In my lifetime, they may have been taught the anti-Communist McCarthy-era gospel of the 1950’s, or in Latin America, they may have been taught the Marxist-flavored anti-imperialist gospel of the 1970’s. In South Africa, they may have been taught the Apartheid gospel of the 1980’s. Or in the 90’s, they may have been taught the Religious Right neoconservative gospel or the televangelists name-it/claim-it Prosperity Gospel.
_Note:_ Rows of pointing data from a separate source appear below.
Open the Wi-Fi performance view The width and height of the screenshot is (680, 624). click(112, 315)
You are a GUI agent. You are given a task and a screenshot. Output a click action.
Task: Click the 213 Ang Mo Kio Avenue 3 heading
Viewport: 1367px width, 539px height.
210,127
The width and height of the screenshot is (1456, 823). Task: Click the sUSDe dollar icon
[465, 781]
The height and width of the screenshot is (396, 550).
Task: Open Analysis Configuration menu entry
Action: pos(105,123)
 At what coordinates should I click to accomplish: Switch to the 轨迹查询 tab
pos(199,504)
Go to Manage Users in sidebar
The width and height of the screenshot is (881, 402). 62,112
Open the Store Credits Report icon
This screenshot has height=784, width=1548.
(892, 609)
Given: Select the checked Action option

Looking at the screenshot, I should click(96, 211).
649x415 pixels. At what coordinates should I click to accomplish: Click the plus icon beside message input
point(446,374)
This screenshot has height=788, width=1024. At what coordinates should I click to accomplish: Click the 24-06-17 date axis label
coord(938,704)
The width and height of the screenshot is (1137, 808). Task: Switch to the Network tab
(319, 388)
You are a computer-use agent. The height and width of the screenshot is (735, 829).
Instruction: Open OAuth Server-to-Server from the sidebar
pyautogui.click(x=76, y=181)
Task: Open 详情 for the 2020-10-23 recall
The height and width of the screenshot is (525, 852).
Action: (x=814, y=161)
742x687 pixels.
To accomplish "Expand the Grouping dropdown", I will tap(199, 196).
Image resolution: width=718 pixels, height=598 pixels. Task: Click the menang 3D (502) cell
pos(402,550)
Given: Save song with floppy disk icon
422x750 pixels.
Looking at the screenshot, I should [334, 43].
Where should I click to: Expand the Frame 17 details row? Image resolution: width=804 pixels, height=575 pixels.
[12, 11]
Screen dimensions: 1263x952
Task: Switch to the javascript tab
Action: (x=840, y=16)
And through the 00’s down to today, they may have been taught one of the fashionable gospels of the current moment – such as the anti-social-justice gospel, or one of the anti-immigrant or anti-Muslim gospels that are growing in popularity, or whatever.
They may have been taught one of these versions of the gospel as the pure gospel, and they may faithfully defend it because it’s what they were taught in their little religious enclave … What folks in these enclaves need is to get outside their walls so they can have their “pure gospel” adulterated with Jesus’ unsettling but liberating gospel of the kingdom of God.
That little excursion tells me that walled-off religious enclaves are one of the most dangerous places on earth to be!
At the end of the day, life is dangerous wherever you are, and all safety is relative and ambiguous. The best life, the one I’d recommend for you, is a dangerous life, lived on the knife edge of God’s mission where you are risking all in seeking God’s kingdom and God’s justice. It’s in the forward momentum of that mission, I believe, where you are most vulnerable in some ways and paradoxically, the most safe in other ways.
Thinking that you see, that you’re pure, that you are at the top of the mountain and every change is moving downward on the slippery slope – that’s one of the greatest deceptions and corruptions of all, all the more horrible because you are so oblivious to it. That’s a danger all of us should take care to avoid.
By the way, you mentioned being from Church of the Nazarene. Your founder, Phineas Bresee, really got this danger. He saw the “holiness movement” of the 1800’s slipping into an enclave mentality of legalism and elitism, and he wanted to get the holiness movement moving again – outward, downward, incarnationally and missionally, to be among the poor, the outcasts, the despised (which is why he chose the name “Nazarene,” since it evoked the outcasts and marginalized). What a great heritage!
My guess is that you already knew all this, but perhaps it’s helpful in some way for me to say it anyway.